Brendan O'Brien.

Just over three weeks ago, James Horan sat in Hotel Ballina’s Ox Room and dished out quotes ahead of last Sunday’s All-Ireland semi-final against Kerry with all the usual boxes being ticked before journalists, players and coaches went their separate ways into the still balmy night.

Brendan O'Brien.

At one point, talk had turned inevitably towards James O’Donoghue, the Killarney Legion forward whose total of 1-15 in games against Cork and Galway up to that point had proved to folk inside and outside the Kingdom that there is life without the Gooch.

Horan’s response was predictable.

“I’m sure Kerry are having similar conversations about Cillian O’Connor, Kevin McLoughlin, Aidan O’Shea, Jason Doherty. All those guys are playing very well and scoring very well, as you saw from our spread the last day. We have scorers from everywhere, we don’t depend on one guy to do our scoring for us, so that’s something that is definitely another string to our bow.”

Funny how things turn out.

When all was said and done in Croke Park last weekend, when the adrenalin had finally drained from everybody’s system and the ire over tomorrow’s diversion to Limerick normalised, the statistics showed that Mayo’s 1-16 had been delivered via six players and Kerry’s by a full dozen.

For all the talk of O’Donoghue, it was O’Connor who was deemed the standout player on show. The Ballintubber man carved 1-8 into his CV — 1-5 of it from dead balls — and picked up the man-of-the- match award. The verdicts on O’Donoghue were more tempered. His 1-3 was deemed, on the basis of reviews seen and heard by this column, just about average.

The question is, how exactly? The 24-year-old finished the game with 1-3, all from play. Same as O’Connor. Had he arched his back over a few degrees more with one second-half effort, and sent his late attempt a handful of centimetres to the left. then that would read 2-4 instead. Again, all from play. That alone needs to be put in perspective.

He hit 2-3 a year earlier in what was widely held to be a breakout individual performance against Dublin. One of his goals on that occasion had come from a penalty, though. Had his radar been a fraction better five days ago he would, in fact, have posted the single biggest personal tally from open play in an All-Ireland football semi-final this century.

Now, this is where it gets really scary.

Keith Higgins did very little wrong. Neither did Tom Cunniffe. Both men know their stuff. Between them they have 18 years of championship knowledge to draw on and yet, as O’Donoghue’s second-half goal showed, it takes just one mental tea-break to let the man in and pilfer the china.

Watching the Mayo pair shadow O’Donoghue last weekend was a joy in itself. Rarely did either lay a hand on him. They didn’t pull and drag, they watched and waited. O’Donoghue hovered a few paces behind Higgins’ back for most of it, the Ballyhaunis man whipping his head around expectantly every few seconds.

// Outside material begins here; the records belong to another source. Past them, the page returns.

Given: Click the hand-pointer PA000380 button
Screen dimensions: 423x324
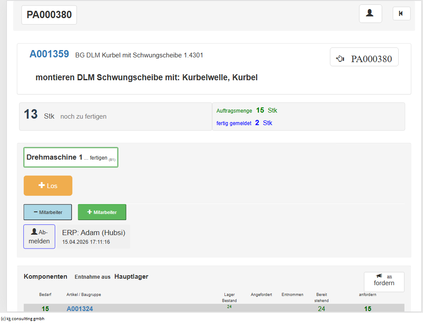Looking at the screenshot, I should click(364, 57).
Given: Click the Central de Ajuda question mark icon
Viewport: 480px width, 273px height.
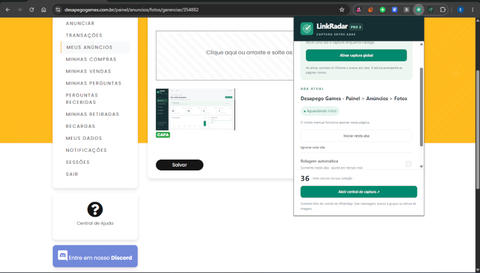Looking at the screenshot, I should click(x=95, y=209).
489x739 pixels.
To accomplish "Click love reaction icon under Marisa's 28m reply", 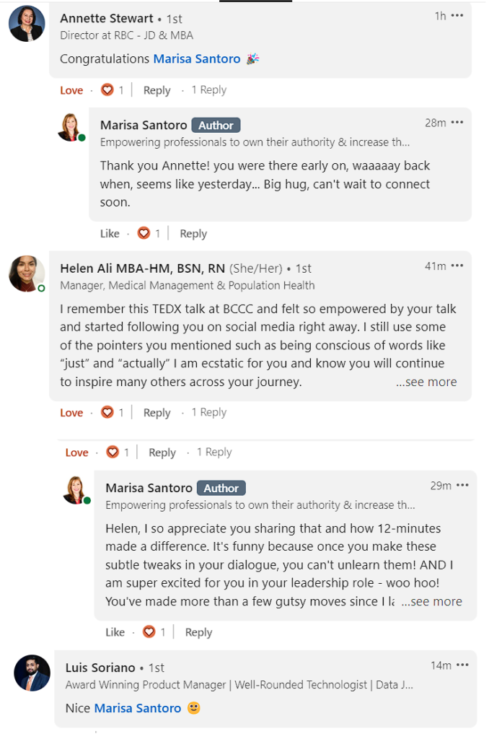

The amount of times the Kerryman got his hands on the ball was astonishing, given there were two men employed to keep him, well, unemployed. On Sunday night, Ciarán Whelan claimed he handled the leather 22 times. The manner in which he used the ball intrigued as much as anything. Most of us know him is a finisher but O’Donoghue’s movement out to the 45 and his clever, diagonal balls back into the red zone were exquisite.

What fascinated most was the effect his very presence seemed to have on Mayo. Tentative was how Horan summed up their first half. His very presence seemed to spook them. Or maybe it was just the simple knowledge that this was Kerry. Either way, the consequence was paralysis.

Joe Brolly, looking on from his perch in the RTÉ studio, talked about the cordon Mayo had attempted to place around O’Donoghue and how it sanitised the Connacht champions. He even exclaimed at one point that “O’Donoghue isn’t THAT good” when criticising the approach of the pre-match favourites.

Yet, on this evidence, he is. Did it escape anyone’s notice that 1-2 of O’Donoghue’s 1-3 came in the second half, when the loss to a red card of Lee Keegan forced Mayo to dispense their defensiveness? That O’Donoghue looked for all the world like a young Colm Cooper, when he read the runes of David Moran’s long ball in towards Kieran Donaghy and changed course accordingly? How Horan chooses to bottle Kerry’s new genie is just one of the many unknowables as the hours tick by to their rematch in Limerick but few will be of greater import. Who’d be a manager?